### [Source]
__________

No, I cannot. I have very little comprehension of the amount of information Rice had to assimilate, comprehend, and apply. When I received engineering management promotions by my employer, It took me about 3 months to really get going correctly. I assume my little 1st, 2nd and 3rd level management assignments were trivial compared to what Rice had to face.
Joe Nation wrote:
By the way, briefings for all senior members of Bush's staff including Rice started in December as they have for all transition teams for the past fifty years. Most new administrations hit the ground running and are at speed in days not months. The learning curve that Clarke mentioned and you emphasized was of their own making and a clear indication of Rice's failure was the lack of a principals meeting on terrorism until September. Way too late.

__________

### [Extracted records]
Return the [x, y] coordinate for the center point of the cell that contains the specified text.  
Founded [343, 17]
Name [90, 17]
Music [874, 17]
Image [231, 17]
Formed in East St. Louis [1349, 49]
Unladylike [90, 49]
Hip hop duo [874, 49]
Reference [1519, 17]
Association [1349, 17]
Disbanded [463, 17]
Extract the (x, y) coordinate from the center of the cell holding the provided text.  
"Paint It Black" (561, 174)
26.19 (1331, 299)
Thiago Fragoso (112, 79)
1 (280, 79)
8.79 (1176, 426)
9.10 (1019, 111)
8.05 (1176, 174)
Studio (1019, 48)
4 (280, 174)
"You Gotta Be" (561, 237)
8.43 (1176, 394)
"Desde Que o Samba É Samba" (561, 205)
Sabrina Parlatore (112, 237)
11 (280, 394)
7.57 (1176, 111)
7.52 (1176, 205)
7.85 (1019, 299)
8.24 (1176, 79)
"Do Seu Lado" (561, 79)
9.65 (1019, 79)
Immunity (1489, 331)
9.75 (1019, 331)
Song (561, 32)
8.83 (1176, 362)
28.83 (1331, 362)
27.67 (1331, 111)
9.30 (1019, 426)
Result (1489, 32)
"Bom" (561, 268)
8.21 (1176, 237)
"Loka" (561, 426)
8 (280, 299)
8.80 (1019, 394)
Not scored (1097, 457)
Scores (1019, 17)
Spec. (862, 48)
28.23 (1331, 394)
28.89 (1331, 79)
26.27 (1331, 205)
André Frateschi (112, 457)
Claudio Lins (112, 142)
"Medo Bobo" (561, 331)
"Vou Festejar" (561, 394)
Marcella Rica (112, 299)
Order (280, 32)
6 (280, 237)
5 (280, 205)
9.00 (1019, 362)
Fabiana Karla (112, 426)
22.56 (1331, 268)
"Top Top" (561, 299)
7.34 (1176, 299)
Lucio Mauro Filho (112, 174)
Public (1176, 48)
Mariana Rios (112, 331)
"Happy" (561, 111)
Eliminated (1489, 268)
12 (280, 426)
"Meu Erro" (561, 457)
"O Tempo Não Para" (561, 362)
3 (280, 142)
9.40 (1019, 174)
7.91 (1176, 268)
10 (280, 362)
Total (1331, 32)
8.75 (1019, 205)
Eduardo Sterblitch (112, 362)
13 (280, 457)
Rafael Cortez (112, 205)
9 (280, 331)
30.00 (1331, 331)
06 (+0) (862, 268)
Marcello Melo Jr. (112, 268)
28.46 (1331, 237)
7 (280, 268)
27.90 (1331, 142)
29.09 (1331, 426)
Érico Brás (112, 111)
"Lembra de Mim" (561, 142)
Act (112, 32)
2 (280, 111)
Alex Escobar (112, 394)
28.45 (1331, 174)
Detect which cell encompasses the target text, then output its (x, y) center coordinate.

__________

### [Exercise directions]
In the forum exchange, when did briefings for Bush's senior staff begin? Answer from the forum exchange alone, not from the entries.

### [Result below]
In December.